What is needed
How many lines in the rows below contain the string "point"? Case counts, and the reply should be the number alone.

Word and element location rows
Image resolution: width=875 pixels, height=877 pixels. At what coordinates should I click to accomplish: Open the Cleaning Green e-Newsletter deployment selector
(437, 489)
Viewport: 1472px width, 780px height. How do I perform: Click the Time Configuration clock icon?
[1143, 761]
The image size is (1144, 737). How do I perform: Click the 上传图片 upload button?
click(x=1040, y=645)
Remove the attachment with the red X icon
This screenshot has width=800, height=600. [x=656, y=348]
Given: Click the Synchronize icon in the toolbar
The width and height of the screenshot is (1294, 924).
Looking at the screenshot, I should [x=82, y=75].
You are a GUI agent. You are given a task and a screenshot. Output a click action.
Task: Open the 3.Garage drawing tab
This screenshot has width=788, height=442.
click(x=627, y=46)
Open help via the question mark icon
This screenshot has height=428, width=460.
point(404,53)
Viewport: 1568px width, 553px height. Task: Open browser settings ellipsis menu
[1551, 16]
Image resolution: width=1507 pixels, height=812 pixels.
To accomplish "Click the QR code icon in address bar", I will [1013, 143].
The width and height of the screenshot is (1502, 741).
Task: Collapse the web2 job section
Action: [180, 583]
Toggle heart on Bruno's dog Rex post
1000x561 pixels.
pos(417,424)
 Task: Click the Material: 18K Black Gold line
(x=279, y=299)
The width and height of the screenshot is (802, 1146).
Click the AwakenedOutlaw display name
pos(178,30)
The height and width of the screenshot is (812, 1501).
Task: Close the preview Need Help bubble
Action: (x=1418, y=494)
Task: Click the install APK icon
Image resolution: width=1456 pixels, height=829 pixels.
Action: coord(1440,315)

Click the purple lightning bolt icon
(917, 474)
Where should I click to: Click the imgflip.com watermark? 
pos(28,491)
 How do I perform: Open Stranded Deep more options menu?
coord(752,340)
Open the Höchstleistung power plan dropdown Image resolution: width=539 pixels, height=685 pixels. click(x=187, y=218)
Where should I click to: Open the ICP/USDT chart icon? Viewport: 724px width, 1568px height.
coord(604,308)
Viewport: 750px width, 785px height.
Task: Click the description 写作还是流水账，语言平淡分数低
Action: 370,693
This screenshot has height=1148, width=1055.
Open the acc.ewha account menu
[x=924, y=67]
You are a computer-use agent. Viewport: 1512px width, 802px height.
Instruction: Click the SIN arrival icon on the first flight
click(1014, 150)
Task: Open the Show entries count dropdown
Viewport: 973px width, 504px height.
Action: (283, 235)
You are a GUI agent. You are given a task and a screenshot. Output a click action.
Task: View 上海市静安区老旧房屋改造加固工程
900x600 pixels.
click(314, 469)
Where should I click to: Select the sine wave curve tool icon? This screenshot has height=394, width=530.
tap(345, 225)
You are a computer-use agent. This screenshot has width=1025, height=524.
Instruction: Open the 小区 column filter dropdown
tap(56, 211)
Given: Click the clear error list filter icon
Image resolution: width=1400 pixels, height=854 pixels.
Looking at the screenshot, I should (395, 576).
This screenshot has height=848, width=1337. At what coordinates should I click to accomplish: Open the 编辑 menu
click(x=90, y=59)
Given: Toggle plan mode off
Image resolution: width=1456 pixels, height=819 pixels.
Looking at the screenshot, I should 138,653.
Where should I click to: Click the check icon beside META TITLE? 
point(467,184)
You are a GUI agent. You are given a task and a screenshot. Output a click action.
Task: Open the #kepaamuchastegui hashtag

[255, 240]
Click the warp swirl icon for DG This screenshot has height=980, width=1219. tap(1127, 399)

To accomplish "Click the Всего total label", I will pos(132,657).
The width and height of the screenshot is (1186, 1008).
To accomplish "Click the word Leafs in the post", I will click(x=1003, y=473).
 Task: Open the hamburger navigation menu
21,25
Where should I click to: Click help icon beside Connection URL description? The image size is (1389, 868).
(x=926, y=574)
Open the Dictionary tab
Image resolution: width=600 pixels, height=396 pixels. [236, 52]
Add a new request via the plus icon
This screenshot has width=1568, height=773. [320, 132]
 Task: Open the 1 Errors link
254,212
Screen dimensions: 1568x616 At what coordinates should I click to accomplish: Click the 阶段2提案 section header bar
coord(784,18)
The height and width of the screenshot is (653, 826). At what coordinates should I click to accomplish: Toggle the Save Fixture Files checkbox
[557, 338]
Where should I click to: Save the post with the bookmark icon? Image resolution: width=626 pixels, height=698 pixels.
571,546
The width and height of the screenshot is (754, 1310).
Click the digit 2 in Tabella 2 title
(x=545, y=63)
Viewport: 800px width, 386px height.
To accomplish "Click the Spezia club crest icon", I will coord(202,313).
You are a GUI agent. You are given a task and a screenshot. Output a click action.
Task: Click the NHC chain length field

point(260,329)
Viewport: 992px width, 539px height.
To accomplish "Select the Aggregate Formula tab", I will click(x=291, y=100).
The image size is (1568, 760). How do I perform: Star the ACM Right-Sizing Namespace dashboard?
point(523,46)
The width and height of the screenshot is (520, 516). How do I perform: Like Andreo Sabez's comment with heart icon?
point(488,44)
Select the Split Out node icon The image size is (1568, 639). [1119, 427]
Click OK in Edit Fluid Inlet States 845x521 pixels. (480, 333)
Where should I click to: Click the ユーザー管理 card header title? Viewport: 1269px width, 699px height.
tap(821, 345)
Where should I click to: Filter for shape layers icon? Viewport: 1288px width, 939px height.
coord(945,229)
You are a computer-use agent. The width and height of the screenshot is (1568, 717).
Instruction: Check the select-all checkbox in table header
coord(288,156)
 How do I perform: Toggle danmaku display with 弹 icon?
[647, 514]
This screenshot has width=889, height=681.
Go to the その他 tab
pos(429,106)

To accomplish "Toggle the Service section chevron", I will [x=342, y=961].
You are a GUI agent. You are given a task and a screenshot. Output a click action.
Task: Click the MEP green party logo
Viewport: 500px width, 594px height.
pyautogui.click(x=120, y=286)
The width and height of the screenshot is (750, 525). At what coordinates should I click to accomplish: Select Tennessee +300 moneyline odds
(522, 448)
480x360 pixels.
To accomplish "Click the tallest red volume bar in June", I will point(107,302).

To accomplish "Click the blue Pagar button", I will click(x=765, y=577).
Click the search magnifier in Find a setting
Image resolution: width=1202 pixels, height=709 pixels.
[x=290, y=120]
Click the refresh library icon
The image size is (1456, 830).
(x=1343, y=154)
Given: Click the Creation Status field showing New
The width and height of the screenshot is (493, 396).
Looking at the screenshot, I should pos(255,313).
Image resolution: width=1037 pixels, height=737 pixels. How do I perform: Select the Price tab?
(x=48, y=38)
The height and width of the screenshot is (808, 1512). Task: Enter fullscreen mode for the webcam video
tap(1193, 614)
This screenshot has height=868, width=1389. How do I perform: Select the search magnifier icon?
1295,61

Correct output
6